DATASET EXTRACT:
◇ ◇ ◇ ◇

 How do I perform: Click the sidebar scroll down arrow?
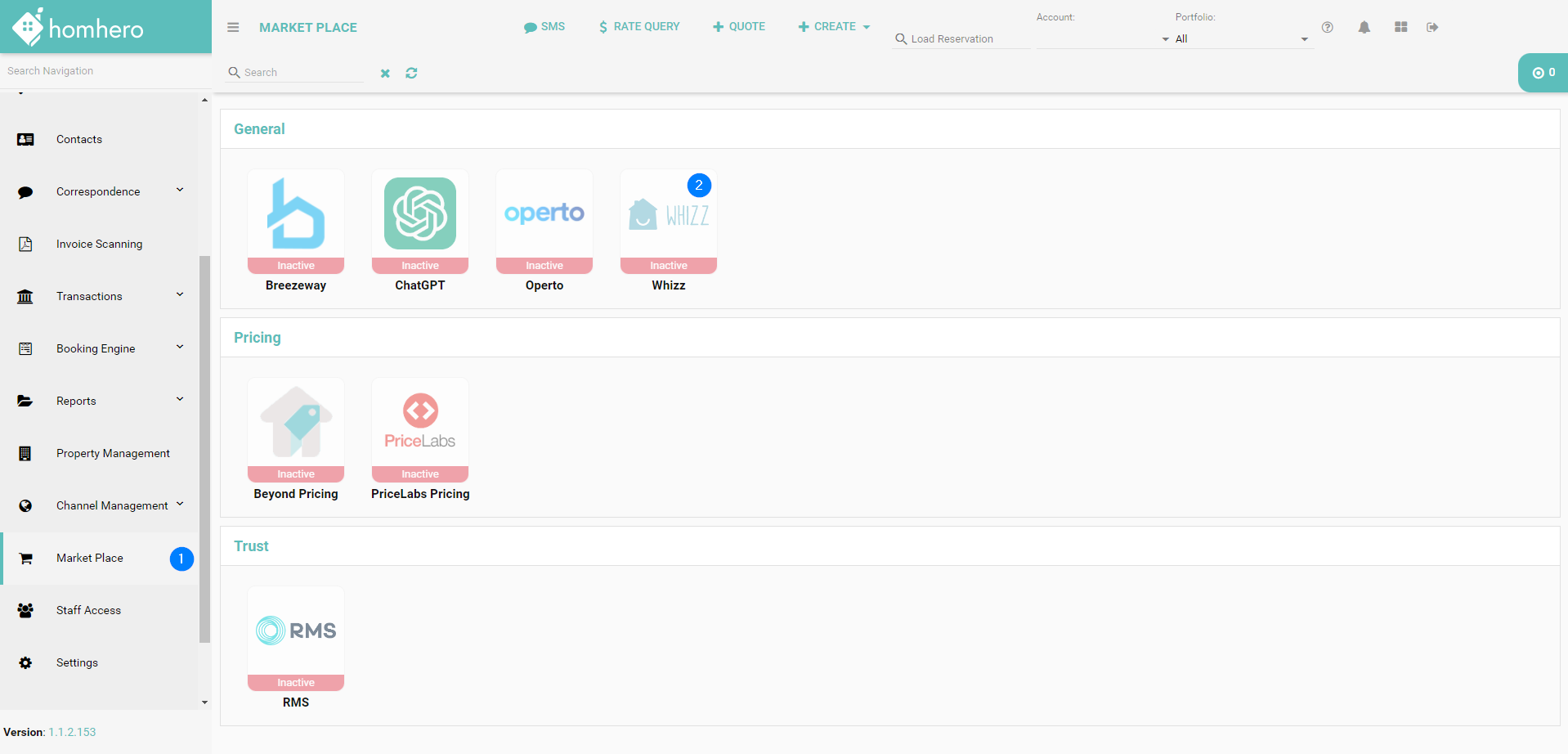click(x=204, y=702)
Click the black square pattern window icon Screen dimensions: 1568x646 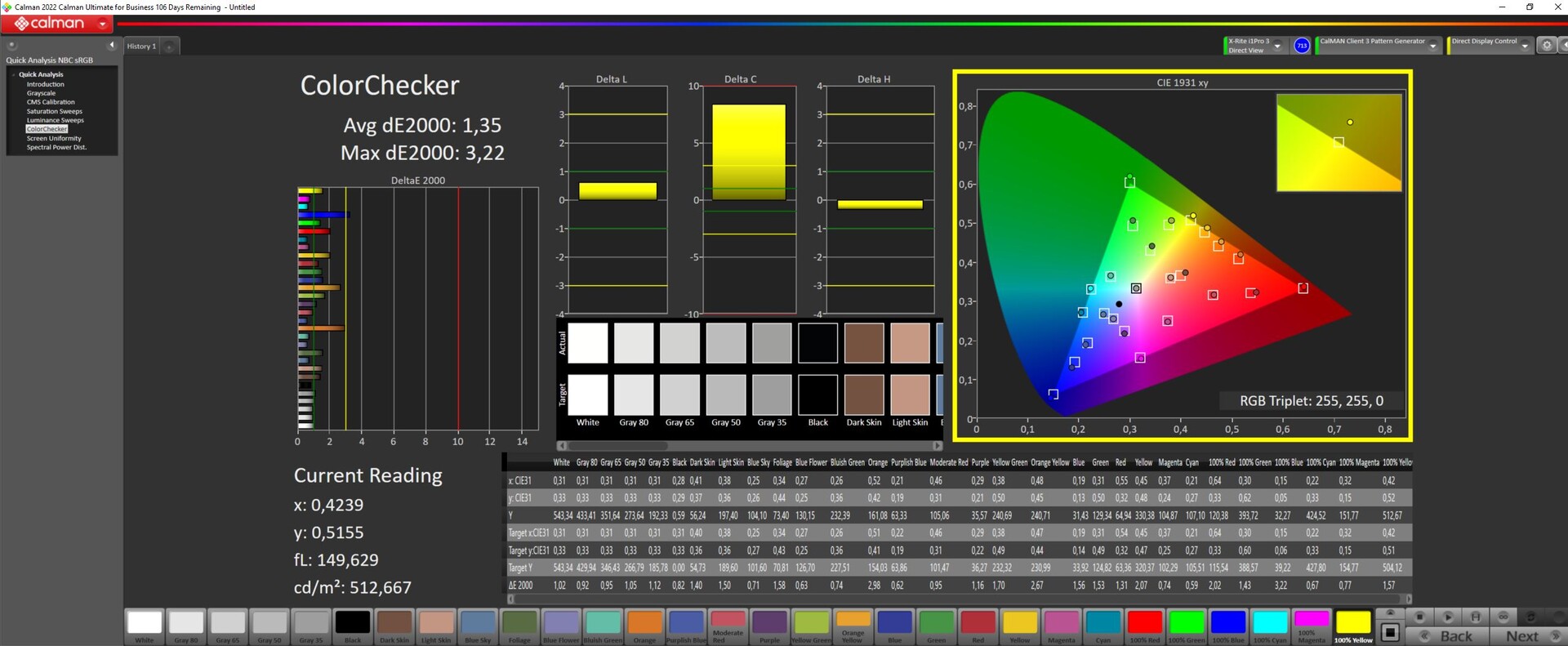click(x=1390, y=632)
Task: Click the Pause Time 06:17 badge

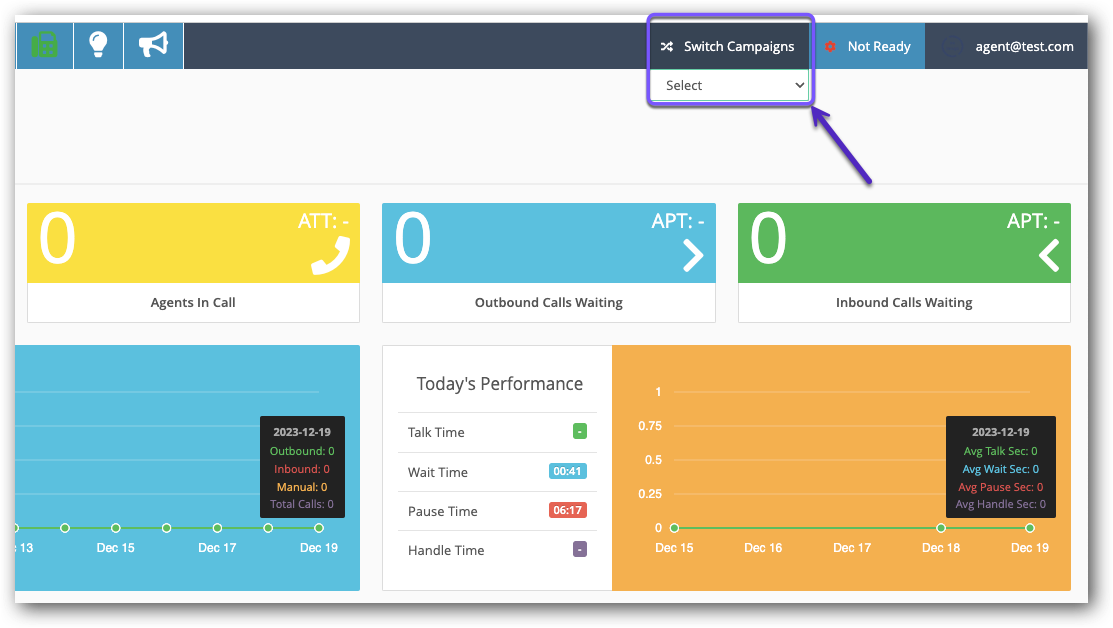Action: (567, 511)
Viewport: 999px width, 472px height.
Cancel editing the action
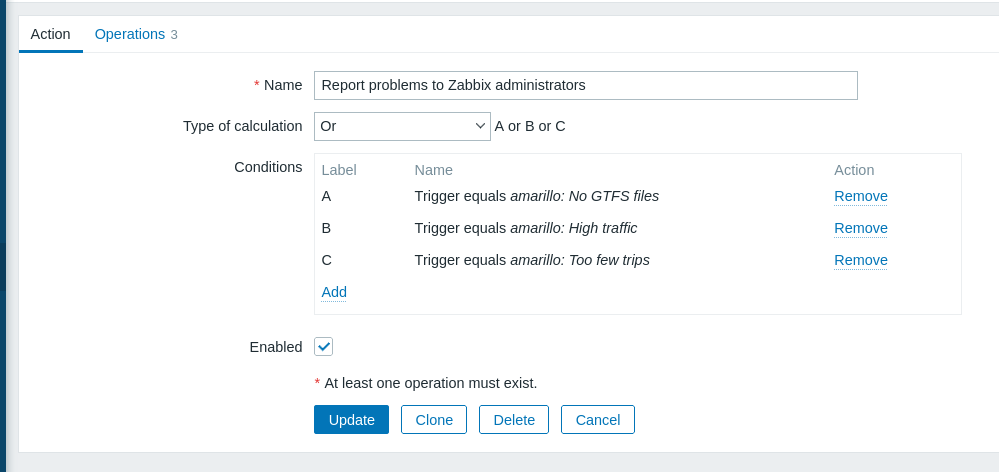pyautogui.click(x=598, y=420)
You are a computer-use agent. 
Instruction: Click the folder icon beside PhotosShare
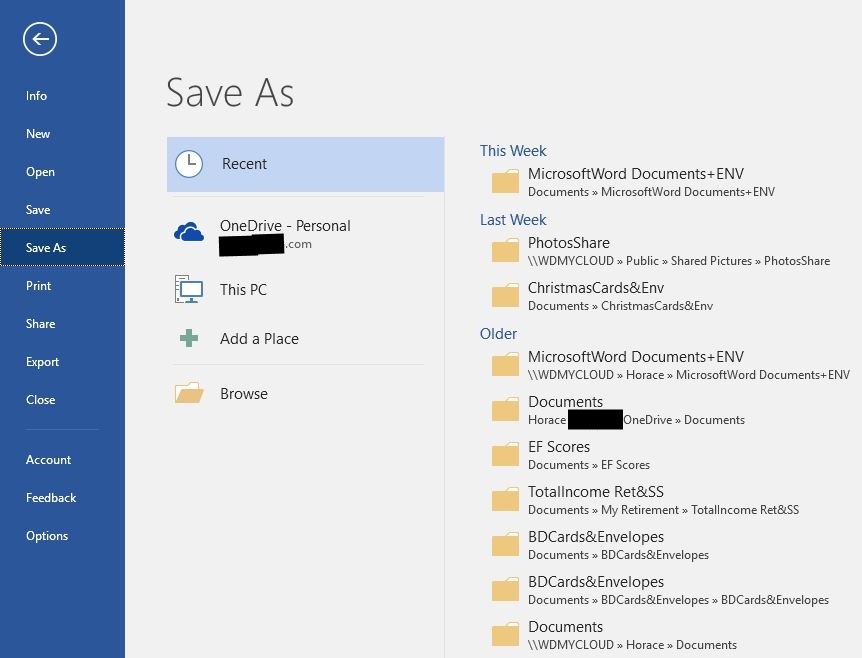point(505,251)
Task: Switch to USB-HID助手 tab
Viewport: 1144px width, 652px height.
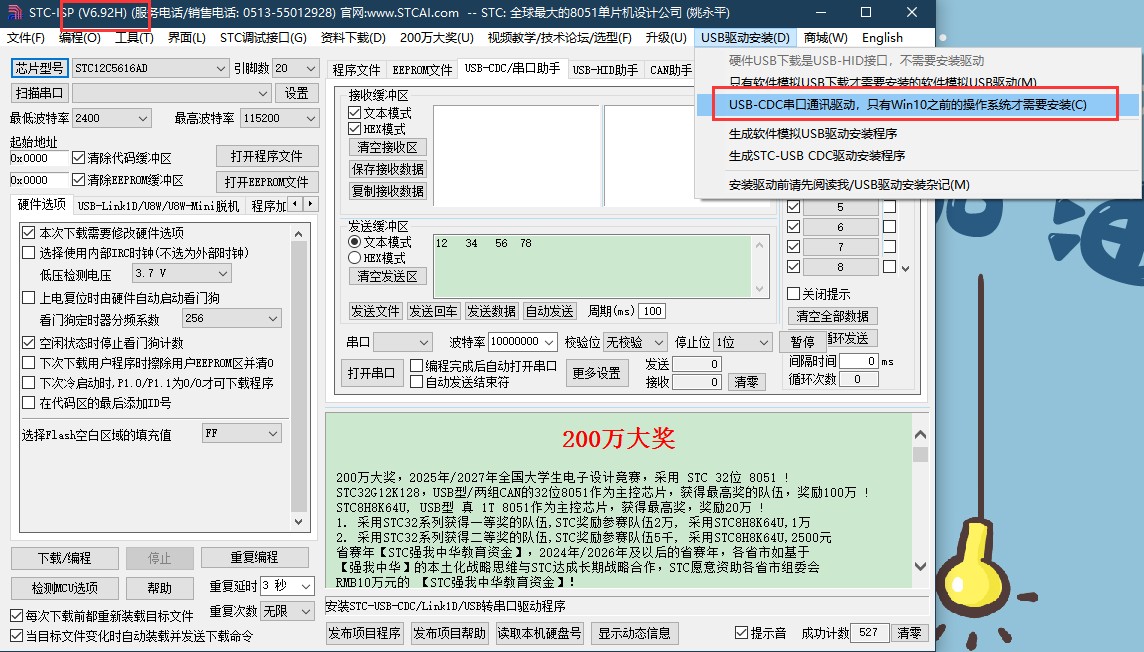Action: [x=604, y=70]
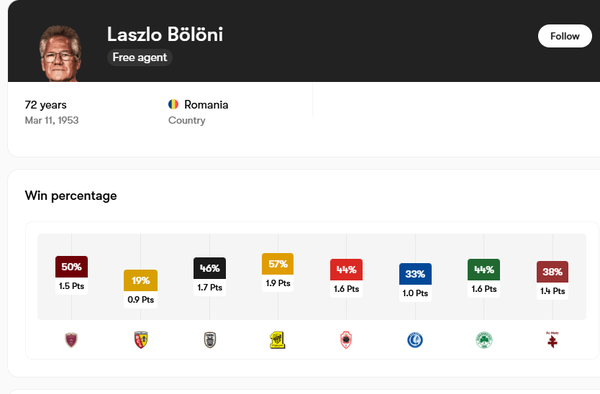The height and width of the screenshot is (394, 600).
Task: Click the Romania flag icon
Action: tap(173, 104)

◇ ◇ ◇ ◇

TASK DIRECTIONS: Quote exactly, and only, the lines from the line containing "Viewport: 999px width, 472px height." through the final line of the records above, both included, omitting any pictures.

OUTPUT FOR THIS EXERCISE:
Viewport: 999px width, 472px height.
Cancel editing the action
pyautogui.click(x=598, y=420)
You are a computer-use agent. 
Instruction: Click the folder icon beside PhotosShare
point(505,251)
Task: Switch to USB-HID助手 tab
Viewport: 1144px width, 652px height.
Action: [x=604, y=70]
The height and width of the screenshot is (394, 600).
Task: Click the Romania flag icon
Action: tap(173, 104)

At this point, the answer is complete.